Her experience with the deadline demands of photojournalism, the opportunity to be immersed in longterm projects, and the training and experience in fine art photography has left Morgan with an esthetic uniquely her own.
Morgan shoots in black-and-white, but handpaints the photos where she wants color. The edges of finished prints are framed in rough, oreo strips of black-and-white. While many are stand-alone studies—the distance between lens and object carefully calculated—some of her best works are groupings of six-to-eight varied but coordinated shots of a single topic. She may be a photographer, but she has the eye of an art director.
With these groupings, Morgan says she “hearkens back to journalism. I like to tell a little story” of what she has gleaned from her rolls of film. “I approach every job like it’s art photography, and I look for the beauty. What’s wrong with that,” she asks rhetorically.

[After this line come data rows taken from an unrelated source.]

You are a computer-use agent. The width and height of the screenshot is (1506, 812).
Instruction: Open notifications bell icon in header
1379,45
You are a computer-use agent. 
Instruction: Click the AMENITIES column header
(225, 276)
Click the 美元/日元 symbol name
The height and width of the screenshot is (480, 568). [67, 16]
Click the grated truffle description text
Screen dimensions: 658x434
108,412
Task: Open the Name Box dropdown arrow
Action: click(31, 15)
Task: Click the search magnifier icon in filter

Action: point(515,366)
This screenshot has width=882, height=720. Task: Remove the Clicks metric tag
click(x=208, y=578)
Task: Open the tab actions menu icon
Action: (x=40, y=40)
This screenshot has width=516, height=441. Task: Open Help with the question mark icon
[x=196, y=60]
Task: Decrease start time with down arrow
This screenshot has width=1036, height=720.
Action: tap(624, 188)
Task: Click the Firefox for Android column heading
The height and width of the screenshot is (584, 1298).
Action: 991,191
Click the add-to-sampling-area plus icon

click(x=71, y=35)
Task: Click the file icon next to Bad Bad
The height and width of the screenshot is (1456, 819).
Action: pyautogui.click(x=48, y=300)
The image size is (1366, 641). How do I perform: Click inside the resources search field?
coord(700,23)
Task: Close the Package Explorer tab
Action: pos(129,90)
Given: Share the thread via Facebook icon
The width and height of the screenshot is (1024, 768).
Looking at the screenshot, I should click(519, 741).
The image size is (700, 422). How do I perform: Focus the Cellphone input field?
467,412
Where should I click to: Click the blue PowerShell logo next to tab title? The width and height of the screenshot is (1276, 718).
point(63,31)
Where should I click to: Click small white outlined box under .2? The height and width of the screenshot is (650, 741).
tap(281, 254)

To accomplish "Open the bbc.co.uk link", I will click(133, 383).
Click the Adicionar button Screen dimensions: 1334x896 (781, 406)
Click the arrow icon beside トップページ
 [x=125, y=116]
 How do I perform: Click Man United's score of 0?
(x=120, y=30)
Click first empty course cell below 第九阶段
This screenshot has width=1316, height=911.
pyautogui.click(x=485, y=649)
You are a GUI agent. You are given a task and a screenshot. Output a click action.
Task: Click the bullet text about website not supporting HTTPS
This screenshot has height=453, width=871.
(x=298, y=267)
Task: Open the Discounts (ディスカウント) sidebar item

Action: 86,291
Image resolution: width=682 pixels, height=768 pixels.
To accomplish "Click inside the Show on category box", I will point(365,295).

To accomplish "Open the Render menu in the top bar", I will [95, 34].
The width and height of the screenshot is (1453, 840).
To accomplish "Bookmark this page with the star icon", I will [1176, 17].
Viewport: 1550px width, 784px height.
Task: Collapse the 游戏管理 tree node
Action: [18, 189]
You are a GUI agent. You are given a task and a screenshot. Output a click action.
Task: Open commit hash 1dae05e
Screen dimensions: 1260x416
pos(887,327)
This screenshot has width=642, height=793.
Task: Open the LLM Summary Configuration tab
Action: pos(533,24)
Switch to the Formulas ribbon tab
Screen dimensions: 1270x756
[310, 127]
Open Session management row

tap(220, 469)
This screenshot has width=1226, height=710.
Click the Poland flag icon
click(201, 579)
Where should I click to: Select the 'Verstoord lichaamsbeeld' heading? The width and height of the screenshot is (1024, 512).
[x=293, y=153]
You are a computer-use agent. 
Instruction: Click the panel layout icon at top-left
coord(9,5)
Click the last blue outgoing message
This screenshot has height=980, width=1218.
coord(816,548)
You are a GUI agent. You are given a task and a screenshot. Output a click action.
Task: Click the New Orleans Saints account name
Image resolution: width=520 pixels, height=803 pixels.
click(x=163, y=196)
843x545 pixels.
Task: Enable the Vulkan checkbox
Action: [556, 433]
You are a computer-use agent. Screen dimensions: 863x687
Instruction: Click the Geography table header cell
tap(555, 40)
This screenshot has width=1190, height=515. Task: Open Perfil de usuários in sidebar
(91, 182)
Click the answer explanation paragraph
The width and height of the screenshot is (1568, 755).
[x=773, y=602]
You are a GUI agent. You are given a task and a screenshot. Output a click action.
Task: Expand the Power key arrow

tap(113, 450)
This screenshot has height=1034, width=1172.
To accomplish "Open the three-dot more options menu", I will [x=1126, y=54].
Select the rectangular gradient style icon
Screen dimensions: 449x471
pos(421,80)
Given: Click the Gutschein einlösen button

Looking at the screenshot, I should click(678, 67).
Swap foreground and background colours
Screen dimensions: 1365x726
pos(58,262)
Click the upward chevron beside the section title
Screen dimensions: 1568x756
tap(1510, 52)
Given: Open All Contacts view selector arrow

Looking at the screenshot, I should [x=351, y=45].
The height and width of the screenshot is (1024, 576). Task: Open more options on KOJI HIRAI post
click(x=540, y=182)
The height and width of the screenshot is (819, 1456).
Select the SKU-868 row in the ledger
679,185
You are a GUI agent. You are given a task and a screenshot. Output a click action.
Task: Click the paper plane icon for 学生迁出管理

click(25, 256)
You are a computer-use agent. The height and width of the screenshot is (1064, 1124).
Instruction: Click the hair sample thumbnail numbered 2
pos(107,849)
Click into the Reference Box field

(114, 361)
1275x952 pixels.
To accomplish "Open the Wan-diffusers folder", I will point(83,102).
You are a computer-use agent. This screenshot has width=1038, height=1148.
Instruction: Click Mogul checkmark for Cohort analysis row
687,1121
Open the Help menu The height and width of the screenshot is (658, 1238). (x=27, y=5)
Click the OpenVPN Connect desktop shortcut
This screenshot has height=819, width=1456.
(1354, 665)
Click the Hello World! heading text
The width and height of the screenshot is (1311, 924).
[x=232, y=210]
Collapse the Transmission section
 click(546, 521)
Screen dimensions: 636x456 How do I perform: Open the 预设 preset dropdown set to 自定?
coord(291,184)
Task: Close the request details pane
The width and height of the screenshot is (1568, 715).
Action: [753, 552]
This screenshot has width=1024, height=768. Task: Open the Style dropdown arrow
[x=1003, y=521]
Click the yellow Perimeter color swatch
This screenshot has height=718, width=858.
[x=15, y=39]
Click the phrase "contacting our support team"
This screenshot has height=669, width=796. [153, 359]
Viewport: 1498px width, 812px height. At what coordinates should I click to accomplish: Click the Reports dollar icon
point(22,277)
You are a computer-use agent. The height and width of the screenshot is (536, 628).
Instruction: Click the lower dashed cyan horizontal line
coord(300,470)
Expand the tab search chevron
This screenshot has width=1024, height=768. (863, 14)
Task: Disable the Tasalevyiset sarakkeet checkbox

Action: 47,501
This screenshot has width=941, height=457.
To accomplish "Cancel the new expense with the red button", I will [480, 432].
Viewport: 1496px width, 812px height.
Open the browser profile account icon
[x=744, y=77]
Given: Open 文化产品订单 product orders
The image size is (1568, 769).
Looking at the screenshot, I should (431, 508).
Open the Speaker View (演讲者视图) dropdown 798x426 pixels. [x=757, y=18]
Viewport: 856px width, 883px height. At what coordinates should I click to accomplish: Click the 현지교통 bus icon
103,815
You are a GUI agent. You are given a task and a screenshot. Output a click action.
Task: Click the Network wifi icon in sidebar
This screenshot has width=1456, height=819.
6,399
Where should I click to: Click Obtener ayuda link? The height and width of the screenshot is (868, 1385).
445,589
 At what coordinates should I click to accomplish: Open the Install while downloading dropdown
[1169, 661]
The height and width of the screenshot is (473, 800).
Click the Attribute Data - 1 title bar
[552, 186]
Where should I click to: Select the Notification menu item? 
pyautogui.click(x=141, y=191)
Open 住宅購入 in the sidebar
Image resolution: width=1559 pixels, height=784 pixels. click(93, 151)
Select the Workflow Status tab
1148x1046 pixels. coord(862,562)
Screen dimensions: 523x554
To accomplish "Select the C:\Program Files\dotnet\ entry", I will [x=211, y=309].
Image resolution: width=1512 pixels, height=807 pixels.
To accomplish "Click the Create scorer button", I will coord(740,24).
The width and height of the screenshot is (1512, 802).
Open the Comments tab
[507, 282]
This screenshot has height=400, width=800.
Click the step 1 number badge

Currently, she is working on several running projects, including ones of animals in pastures, some of them exotic, and photographs of large estates, such as Androssan on the Main Line. She also wants to do one on the aging women, like her mother, from what is called “The Greatest Generation.” Her working title is “Age of Grace.”
But now she is back at work with Delta, who has decided he is going to finally act like the photographer’s model that he is called upon to be from time to time.
With little urging, he leaps onto a hay bale, sits down and raises his noble nose into the air, posing beside the draped flag. A few days later, Morgan has hand-painted one frame from this sequence and adorned it with a black-and-white striped border. She calls it, “For Amber Waves of Grain,” and adds it to her note card series, “Support Our Troops.” A Vietnam veteran saw the shot, she says, and volunteered to frame a print to donate to the Veterans Hospital in Coatesville.
But now, back in the field, she uncoils her lithe frame, rises from the wet ground, and checks her three cameras, wiping the lens of one gently with the tail of her shirt. “I’ve not got everything I want,” she says, “but it’s good enough for now.”
She might well be assessing her career as much as the photo shoot. For, as she approaches 50, Stacey Morgan lives life the way she photographs it—cropped in the camera.